Died: 17th December 1917

Aged: 30 years old

Died of wounds as a Prisoner of War in a German hospital

Kenneth Gurney was born in 1887 to Walter Gurney, a Solicitor and Emily Constance Gurney. His parents lived at 11 Wellington Square in a house next door to the parents of Cyril Winterbotham whose cross is also in Cheltenham cemetery. Kenneth and Cyril’s fathers were partners in the firm of Winterbotham Gurney and Co in Rodney Road, Cheltenham.

Kenneth was educated at Northaw Place School (where Clement Attlee had been a pupil), Potters Bar, Rugby School and Oriel College, Oxford where he graduated in law. He worked for Druce and Attlee, Solicitors in London. Blanche Lillian Brown (also from Cheltenham) became his wife on 24th August 1915 at the parish church of St. Pancras, London. Sadly, Blanche died on 28th October 1917.

Having joined the Artists Rifles (28th London Regiment) Officer Training Corps, Kenneth was granted a commission in the 2/5th (Territorial) Battalion of the Gloucestershire Regiment in December 1916.

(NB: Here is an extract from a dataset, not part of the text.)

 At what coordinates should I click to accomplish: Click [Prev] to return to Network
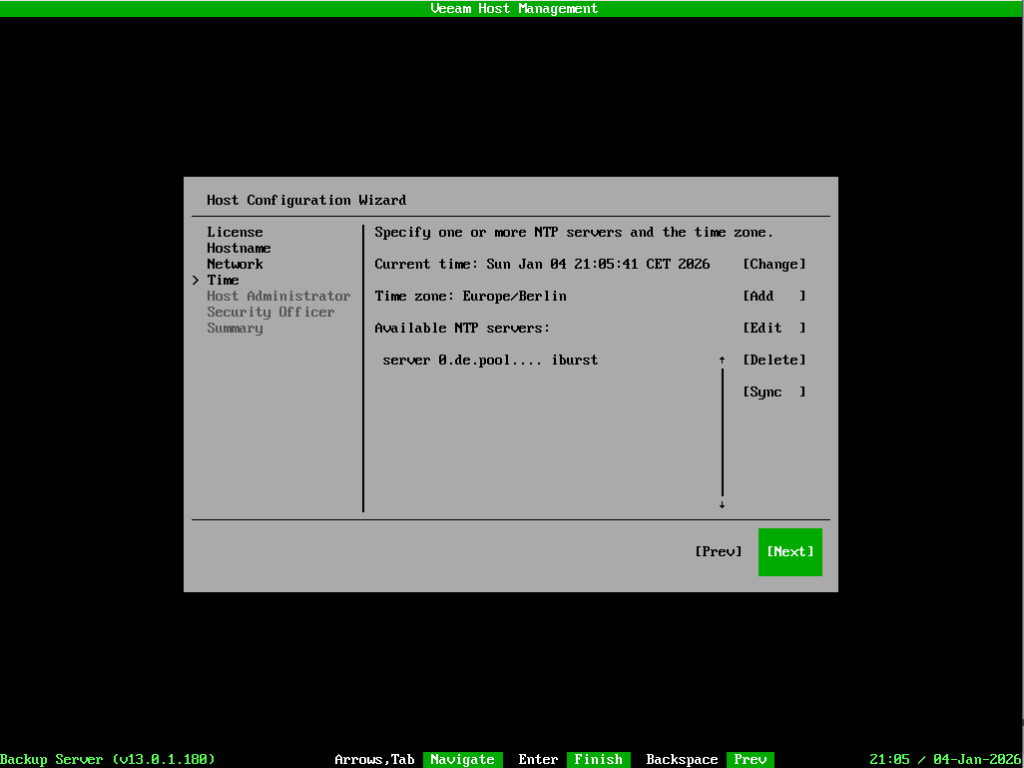(x=718, y=552)
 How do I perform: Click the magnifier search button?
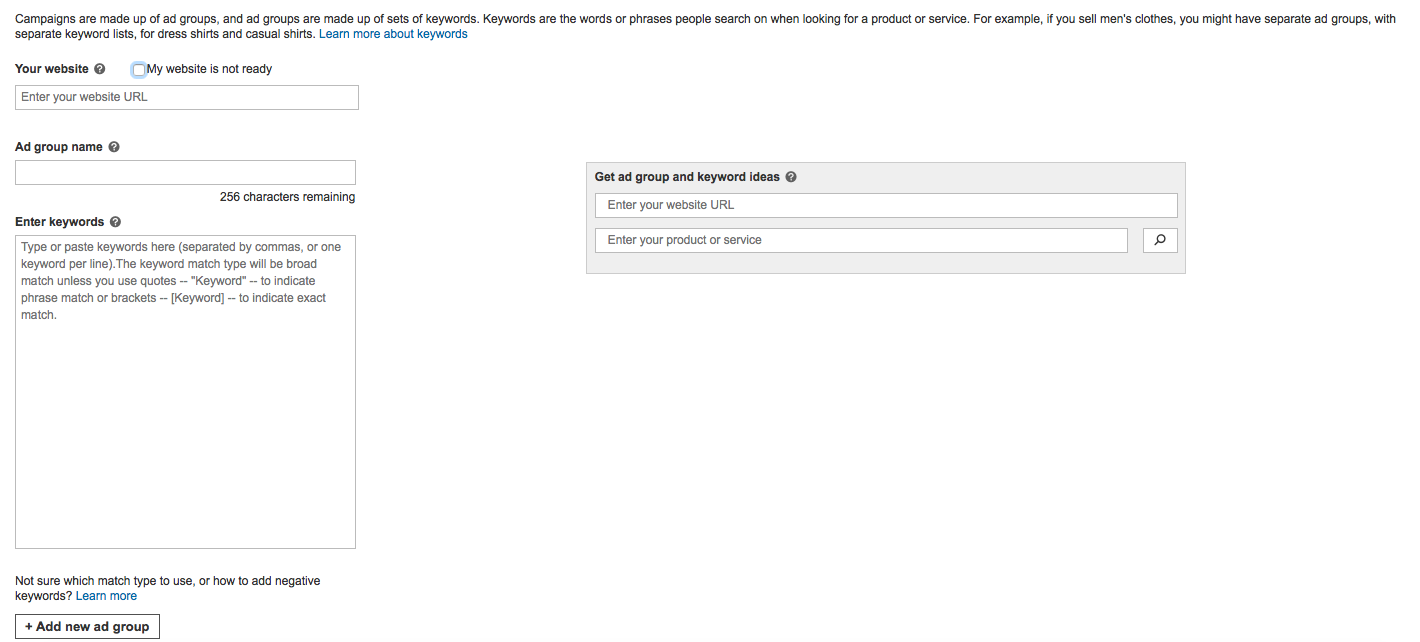click(x=1160, y=240)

He saw fighting at Arras, Ypres and Poperinghe. On 2nd December 1917 he was fighting on the Arras front, defending trenches at La Vacquerie, when he was shot through the lung and shoulder and left for dead on the battleground. His family received a postcard from him detailing his injuries and explaining that both feet were now frost bitten and that he had been found by German soldiers on 4th December and taken to a German hospital. Sadly, he died as a Prisoner of War on 17th December 1917. It is so sad that his family joyfully received his postcard well after he had died.

Kenneth is buried at Honnechy British Cemetery Nord, Pas-de-Calais. In Cheltenham he is commemorated on the Cheltenham war memorial and on St. Paul’s Church war memorial.